## PROMPT
Output the records between the lines holding "Screen dimensions: 1384x804" and "click(x=70, y=31)", inclusive, as a Markdown table with the columns Row and Line. Leave out any blank lines.

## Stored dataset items
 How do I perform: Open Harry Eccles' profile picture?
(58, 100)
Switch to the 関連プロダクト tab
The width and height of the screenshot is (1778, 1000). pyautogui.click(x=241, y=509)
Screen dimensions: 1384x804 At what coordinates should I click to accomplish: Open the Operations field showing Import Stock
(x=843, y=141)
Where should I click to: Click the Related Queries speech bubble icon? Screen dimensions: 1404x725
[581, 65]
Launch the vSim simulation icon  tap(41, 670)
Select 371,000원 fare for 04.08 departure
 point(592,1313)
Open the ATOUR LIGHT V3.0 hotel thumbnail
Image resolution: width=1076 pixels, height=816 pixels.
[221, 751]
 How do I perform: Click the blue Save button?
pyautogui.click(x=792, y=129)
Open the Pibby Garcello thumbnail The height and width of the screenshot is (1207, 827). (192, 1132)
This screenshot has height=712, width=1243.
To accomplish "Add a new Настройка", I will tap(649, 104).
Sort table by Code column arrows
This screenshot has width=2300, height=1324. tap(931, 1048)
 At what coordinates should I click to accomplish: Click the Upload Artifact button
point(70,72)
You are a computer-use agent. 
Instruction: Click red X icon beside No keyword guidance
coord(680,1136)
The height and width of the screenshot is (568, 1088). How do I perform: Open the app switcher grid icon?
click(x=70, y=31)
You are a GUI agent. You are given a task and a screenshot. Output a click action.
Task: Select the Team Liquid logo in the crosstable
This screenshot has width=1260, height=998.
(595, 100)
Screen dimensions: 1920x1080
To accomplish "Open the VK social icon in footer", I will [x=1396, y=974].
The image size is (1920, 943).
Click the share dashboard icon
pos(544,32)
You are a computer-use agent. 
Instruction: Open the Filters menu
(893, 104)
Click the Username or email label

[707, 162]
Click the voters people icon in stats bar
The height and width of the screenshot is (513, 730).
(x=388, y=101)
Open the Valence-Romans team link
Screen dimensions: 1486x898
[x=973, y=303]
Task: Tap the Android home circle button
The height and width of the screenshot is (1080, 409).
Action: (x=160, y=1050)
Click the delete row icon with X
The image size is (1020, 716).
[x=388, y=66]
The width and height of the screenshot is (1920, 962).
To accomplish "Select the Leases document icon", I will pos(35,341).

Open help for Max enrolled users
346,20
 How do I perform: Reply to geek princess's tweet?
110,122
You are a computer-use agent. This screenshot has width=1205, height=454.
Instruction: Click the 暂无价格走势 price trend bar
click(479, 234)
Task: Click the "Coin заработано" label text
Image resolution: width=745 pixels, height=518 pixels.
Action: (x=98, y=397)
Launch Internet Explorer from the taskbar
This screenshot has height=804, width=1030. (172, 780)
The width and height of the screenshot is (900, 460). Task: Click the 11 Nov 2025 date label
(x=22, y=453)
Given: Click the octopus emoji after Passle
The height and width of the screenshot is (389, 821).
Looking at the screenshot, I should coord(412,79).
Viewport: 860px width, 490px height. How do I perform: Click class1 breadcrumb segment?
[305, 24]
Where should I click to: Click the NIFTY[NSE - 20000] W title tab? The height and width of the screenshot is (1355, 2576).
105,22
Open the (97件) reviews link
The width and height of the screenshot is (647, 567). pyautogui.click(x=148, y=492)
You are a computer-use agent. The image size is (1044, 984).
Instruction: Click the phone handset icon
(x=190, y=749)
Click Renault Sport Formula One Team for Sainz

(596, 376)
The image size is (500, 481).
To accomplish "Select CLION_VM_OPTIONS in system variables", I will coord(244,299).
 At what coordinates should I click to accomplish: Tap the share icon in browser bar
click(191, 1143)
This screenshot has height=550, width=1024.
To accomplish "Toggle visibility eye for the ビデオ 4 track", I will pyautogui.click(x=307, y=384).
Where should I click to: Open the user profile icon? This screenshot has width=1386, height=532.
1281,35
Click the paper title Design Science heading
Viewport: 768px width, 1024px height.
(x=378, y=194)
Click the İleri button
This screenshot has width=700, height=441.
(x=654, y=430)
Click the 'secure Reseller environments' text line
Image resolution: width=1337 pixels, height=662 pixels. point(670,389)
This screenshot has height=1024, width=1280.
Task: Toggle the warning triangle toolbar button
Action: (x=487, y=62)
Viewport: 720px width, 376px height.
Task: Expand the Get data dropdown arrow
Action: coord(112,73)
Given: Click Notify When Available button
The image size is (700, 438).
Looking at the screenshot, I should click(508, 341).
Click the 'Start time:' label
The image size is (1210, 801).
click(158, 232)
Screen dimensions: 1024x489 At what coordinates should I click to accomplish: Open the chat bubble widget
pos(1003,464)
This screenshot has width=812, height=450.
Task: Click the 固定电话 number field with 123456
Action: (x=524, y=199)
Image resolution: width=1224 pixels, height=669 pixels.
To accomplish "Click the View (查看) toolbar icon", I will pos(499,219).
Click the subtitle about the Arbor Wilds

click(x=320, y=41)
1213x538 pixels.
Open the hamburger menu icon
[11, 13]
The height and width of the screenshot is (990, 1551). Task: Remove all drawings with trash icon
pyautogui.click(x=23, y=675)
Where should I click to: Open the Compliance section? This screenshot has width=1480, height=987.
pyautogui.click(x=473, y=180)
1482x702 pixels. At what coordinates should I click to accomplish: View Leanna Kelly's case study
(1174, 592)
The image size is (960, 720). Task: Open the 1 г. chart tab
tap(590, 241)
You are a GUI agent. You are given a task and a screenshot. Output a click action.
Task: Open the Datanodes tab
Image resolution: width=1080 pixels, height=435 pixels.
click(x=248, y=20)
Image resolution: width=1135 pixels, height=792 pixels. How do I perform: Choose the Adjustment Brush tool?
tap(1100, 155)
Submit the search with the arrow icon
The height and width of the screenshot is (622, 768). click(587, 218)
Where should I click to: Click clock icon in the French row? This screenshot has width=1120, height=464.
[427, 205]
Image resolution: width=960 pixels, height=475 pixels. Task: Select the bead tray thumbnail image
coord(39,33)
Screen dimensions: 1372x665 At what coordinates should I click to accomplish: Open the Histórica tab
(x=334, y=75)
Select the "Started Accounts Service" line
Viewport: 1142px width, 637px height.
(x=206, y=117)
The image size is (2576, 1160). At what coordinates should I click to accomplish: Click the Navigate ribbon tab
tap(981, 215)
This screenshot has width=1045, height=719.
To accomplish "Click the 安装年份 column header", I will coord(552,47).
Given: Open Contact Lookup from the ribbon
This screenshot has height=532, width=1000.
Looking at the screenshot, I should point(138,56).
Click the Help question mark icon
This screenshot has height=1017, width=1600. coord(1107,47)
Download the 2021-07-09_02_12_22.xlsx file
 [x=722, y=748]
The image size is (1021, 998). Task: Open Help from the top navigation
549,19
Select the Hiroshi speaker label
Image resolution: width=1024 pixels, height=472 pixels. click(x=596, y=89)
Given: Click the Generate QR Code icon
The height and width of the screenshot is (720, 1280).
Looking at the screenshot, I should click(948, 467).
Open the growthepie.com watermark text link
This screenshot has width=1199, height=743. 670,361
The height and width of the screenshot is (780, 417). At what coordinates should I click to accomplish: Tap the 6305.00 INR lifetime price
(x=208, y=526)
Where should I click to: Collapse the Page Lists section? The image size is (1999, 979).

## WRITTEN REPLY
| Row | Line |
|---|---|
| 1 | Screen dimensions: 1384x804 At what coordinates should I click to accomplish: Open the Operations field showing Import Stock |
| 2 | (x=843, y=141) |
| 3 | Where should I click to: Click the Related Queries speech bubble icon? Screen dimensions: 1404x725 |
| 4 | [581, 65] |
| 5 | Launch the vSim simulation icon  tap(41, 670) |
| 6 | Select 371,000원 fare for 04.08 departure |
| 7 |  point(592,1313) |
| 8 | Open the ATOUR LIGHT V3.0 hotel thumbnail |
| 9 | Image resolution: width=1076 pixels, height=816 pixels. |
| 10 | [221, 751] |
| 11 |  How do I perform: Click the blue Save button? |
| 12 | pyautogui.click(x=792, y=129) |
| 13 | Open the Pibby Garcello thumbnail The height and width of the screenshot is (1207, 827). (192, 1132) |
| 14 | This screenshot has height=712, width=1243. |
| 15 | To accomplish "Add a new Настройка", I will tap(649, 104). |
| 16 | Sort table by Code column arrows |
| 17 | This screenshot has width=2300, height=1324. tap(931, 1048) |
| 18 |  At what coordinates should I click to accomplish: Click the Upload Artifact button |
| 19 | point(70,72) |
| 20 | You are a computer-use agent.  |
| 21 | Instruction: Click red X icon beside No keyword guidance |
| 22 | coord(680,1136) |
| 23 | The height and width of the screenshot is (568, 1088). How do I perform: Open the app switcher grid icon? |
| 24 | click(x=70, y=31) |